Task to carry out - Please keep to the lines below from the one with "Dịch vụ (21, 2455)" through the one with "Chào mừng 81", and restate them word for word, ends included.

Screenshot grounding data
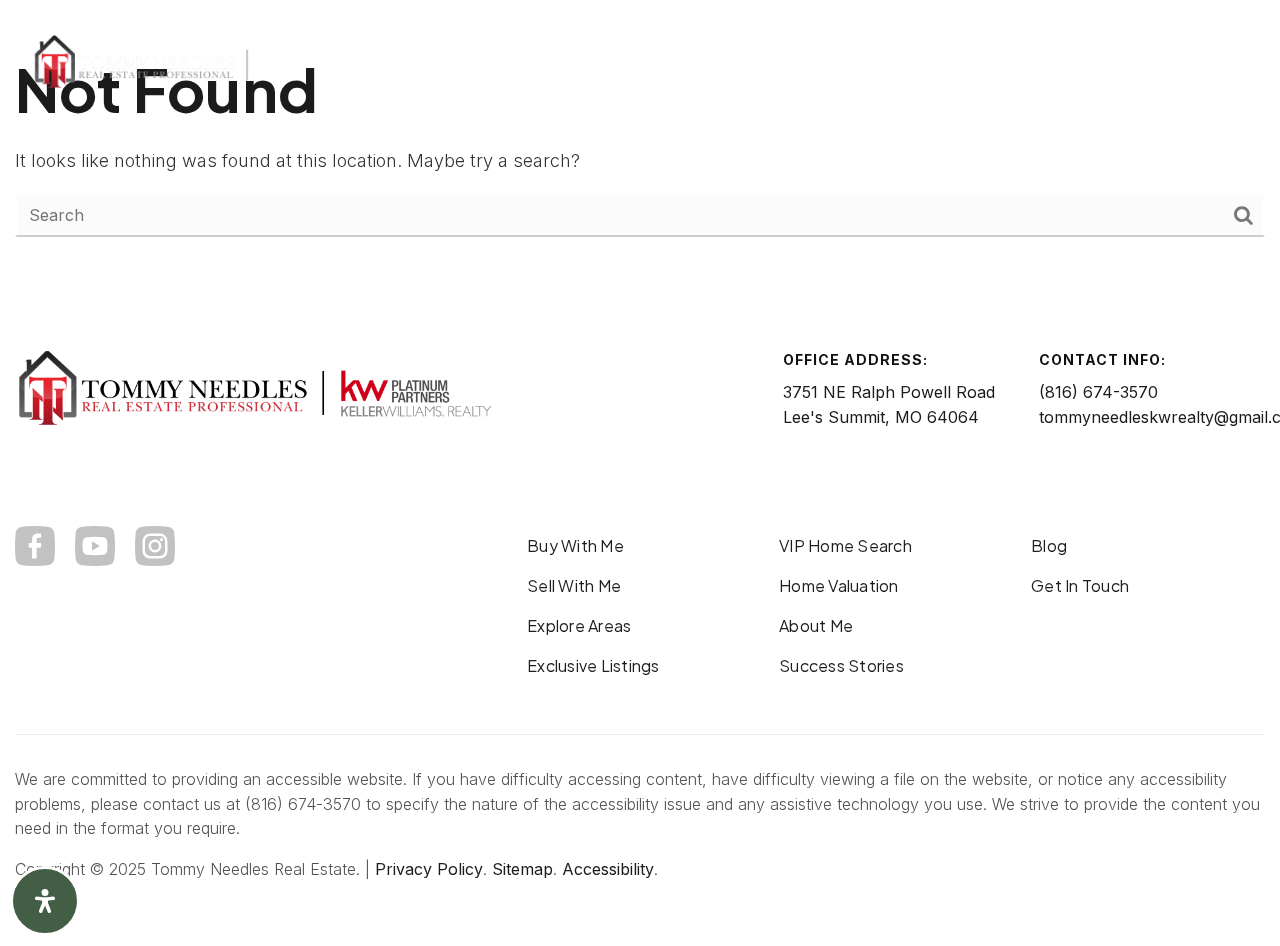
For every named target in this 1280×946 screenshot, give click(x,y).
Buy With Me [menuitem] (575, 545)
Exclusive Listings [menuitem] (593, 665)
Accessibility (608, 869)
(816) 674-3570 (1098, 392)
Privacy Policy (429, 869)
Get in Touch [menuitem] (1080, 585)
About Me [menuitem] (816, 625)
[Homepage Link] (214, 60)
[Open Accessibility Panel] (45, 901)
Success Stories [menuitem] (841, 665)
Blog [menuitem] (1049, 545)
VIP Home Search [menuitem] (845, 545)
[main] (640, 142)
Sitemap (522, 869)
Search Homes (1019, 62)
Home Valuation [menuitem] (839, 585)
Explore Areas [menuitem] (579, 625)
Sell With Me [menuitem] (574, 585)
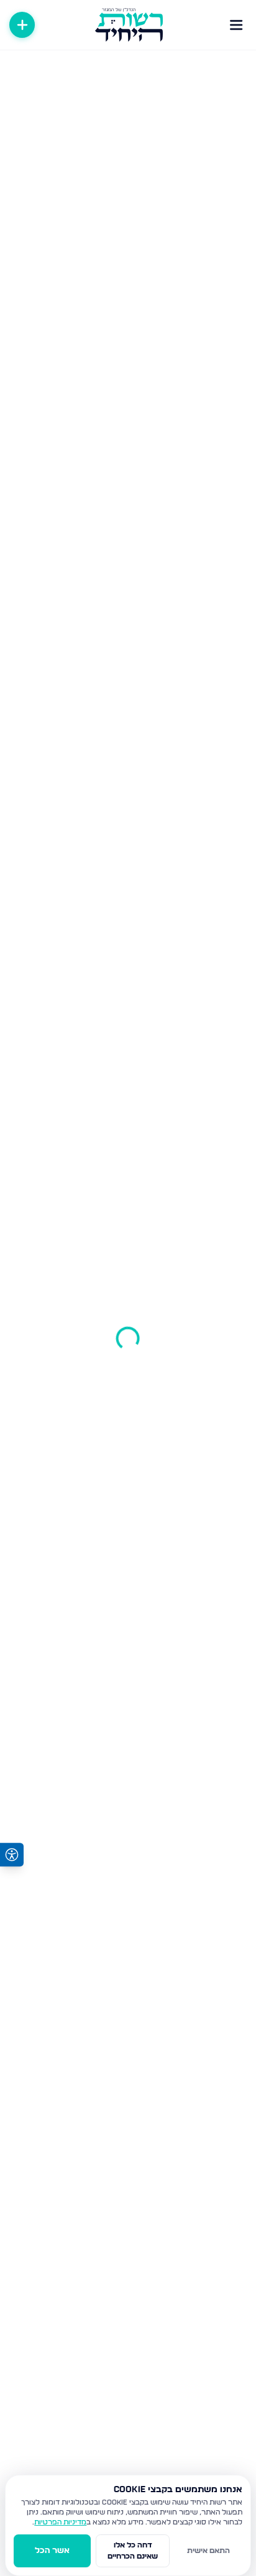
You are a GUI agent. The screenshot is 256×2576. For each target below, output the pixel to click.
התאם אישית (208, 2550)
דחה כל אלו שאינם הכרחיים (132, 2550)
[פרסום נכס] (22, 24)
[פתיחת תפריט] (236, 24)
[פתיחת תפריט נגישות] (12, 1854)
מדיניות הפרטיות (60, 2522)
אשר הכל (52, 2551)
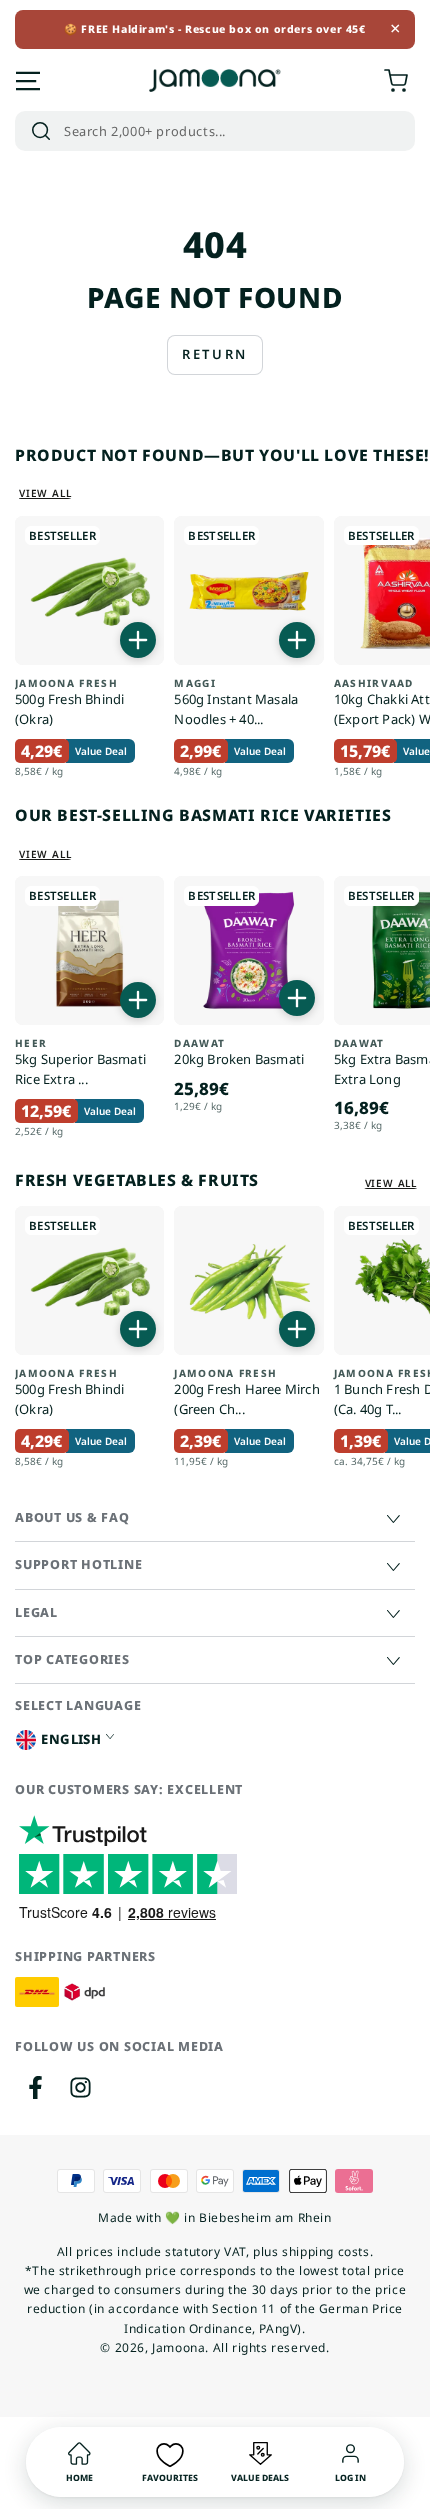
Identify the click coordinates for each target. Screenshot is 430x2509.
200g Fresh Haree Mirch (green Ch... (246, 1392)
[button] (215, 131)
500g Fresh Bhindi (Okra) (69, 702)
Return (215, 354)
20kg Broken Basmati (239, 1052)
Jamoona (178, 2347)
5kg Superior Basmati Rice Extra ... (80, 1062)
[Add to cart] (138, 640)
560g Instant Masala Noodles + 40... (236, 702)
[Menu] (28, 81)
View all (45, 493)
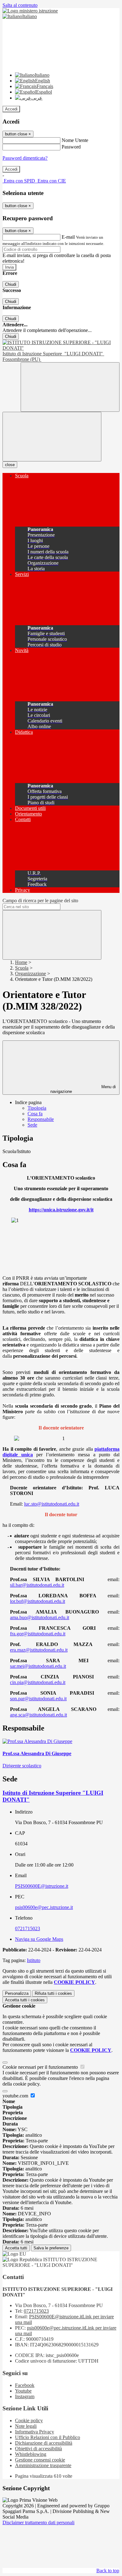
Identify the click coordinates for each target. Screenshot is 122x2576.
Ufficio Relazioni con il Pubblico (47, 2437)
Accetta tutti (25, 2000)
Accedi (11, 109)
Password (71, 146)
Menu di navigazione (83, 1089)
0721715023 (27, 1928)
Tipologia (37, 1108)
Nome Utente (75, 140)
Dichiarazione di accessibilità (43, 2443)
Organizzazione (30, 973)
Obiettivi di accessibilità (38, 2448)
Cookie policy (29, 2420)
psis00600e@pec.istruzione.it (44, 1907)
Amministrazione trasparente (43, 2465)
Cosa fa (35, 1113)
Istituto (33, 1960)
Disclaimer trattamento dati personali (38, 2522)
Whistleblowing (30, 2454)
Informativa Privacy (34, 2431)
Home (21, 962)
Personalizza (16, 1993)
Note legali (26, 2426)
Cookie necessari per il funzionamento (41, 2067)
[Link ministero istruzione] (30, 10)
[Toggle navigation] (52, 436)
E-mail (68, 237)
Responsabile (41, 1119)
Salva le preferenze (51, 2248)
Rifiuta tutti (53, 1993)
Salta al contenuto (20, 5)
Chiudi (10, 284)
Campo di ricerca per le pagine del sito (40, 900)
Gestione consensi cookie (40, 2459)
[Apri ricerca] (70, 387)
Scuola (21, 968)
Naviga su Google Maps (39, 1939)
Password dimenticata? (25, 158)
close (10, 464)
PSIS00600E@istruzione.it (41, 1886)
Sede (32, 1124)
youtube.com (16, 2095)
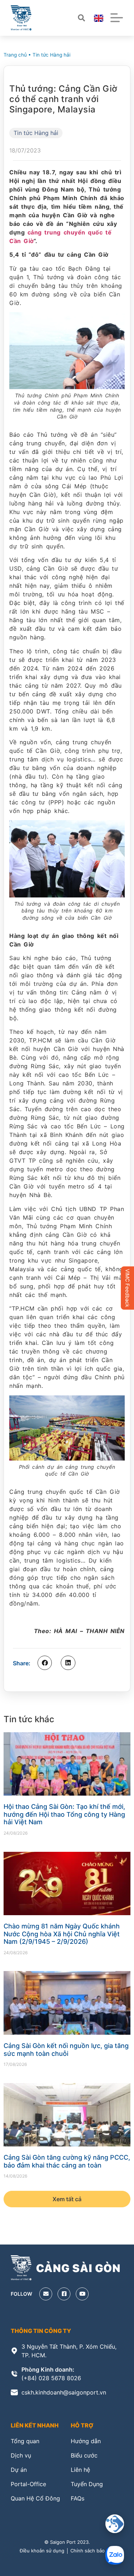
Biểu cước (84, 2455)
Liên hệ (80, 2469)
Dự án (19, 2469)
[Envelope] (45, 2293)
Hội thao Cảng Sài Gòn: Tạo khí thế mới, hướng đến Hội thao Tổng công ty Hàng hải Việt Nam (64, 1814)
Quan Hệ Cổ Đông (35, 2498)
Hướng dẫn (86, 2441)
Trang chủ (15, 55)
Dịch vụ (21, 2455)
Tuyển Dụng (87, 2484)
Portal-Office (28, 2484)
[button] (45, 1663)
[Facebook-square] (64, 2293)
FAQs (77, 2498)
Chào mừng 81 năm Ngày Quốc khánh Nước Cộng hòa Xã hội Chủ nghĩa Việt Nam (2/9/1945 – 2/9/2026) (62, 1933)
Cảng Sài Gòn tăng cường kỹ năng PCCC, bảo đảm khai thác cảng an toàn (67, 2161)
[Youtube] (82, 2293)
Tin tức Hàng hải (51, 55)
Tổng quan (25, 2441)
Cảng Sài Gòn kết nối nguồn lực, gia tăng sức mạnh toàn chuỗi (66, 2049)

Exercise solution -
Dịch vụ (21, 2455)
Tuyển Dụng (87, 2484)
Portal-Office (28, 2484)
[button] (45, 1663)
[Facebook-square] (64, 2293)
FAQs (77, 2498)
Chào mừng 81 năm Ngày Quốc khánh Nước Cộng hòa Xã hội Chủ nghĩa Việt Nam (2/9/1945 – 2/9/2026) (62, 1933)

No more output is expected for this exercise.